Primary gold investors versus silver investors are not exactly alike.
Swapping gold for silver is a trade always worth considering, especially when the ratio blows out as wide as it is now. Portability is one obvious reason for the reverse, as long as premiums match up in the transaction. But the main advantage to this kind of swap is that silver almost always tends to cover more ground percentage-wiser and faster when it is allowed to move in a significant way.
When the price ratio of gold to silver extends out into its higher ranges, the relationship tends to be called into question. But even when the ratio approaches 30:1, or even closer to its historic ratios, the relationship should always be at the forefront of investor’s minds. However, it's not as always as simple as the paper price ratio.
A more interesting ratio is the relative buying measured primarily by U.S. mint data. Silver retail coin demand has been much stronger relative to gold, though obviously the overall dollar amounts pale in comparison.
Within the silver demand lies important ratios. We have seen a steady increase in jewelry demand (much larger than coin) relative to industrial demand, which could have the effect of pushing the market back toward shortage very quickly.
Nevertheless, one needs to consider the following as a review:
Although it is not revealed by the price, investment-grade physical silver is actually as rare as gold; thanks to the amount that is melted, smelted, and mixed each year for a variety of consumer applications. And that is, of course, due the sheer size of the paper derivatives that mask the true value.
Supply is under constant constraint by decades of artificially low prices that have made primary silver mining the most risky of ventures. Most silver is mined as a byproduct of base metals and gold production.
Due to the fact that most silver produced each year finds its way to a factory, the amount of silver that arrives on the retail market is only a small percentage of the total actually produced.

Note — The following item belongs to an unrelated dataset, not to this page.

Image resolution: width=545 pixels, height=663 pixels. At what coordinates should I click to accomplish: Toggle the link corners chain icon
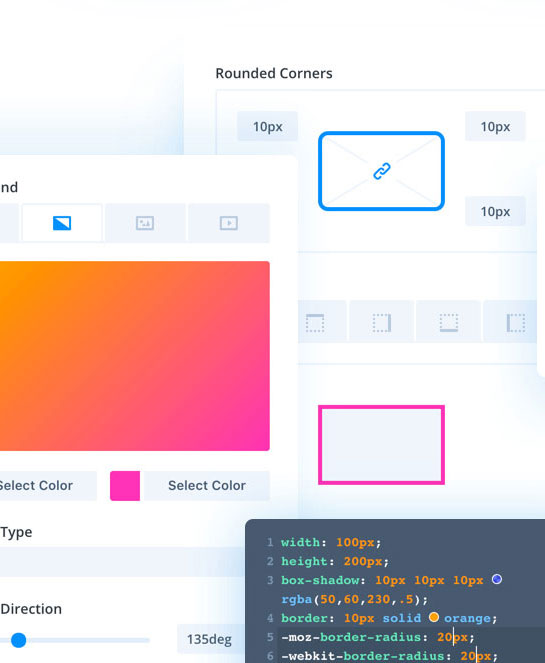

With such small amounts of the metal circulating, plus a massively managed and colluded price determining mechanism, silver is prone to volatile swings that occur with even the smallest shift in demand. In fact, the majority of the volatility can be blamed on the battle between speculators and bullion banks at the COMEX.
Although the volatility is short-lived, silver can move twice as much as gold in a single day, and the shiny metal is most likely to explode in price with any institutional activity.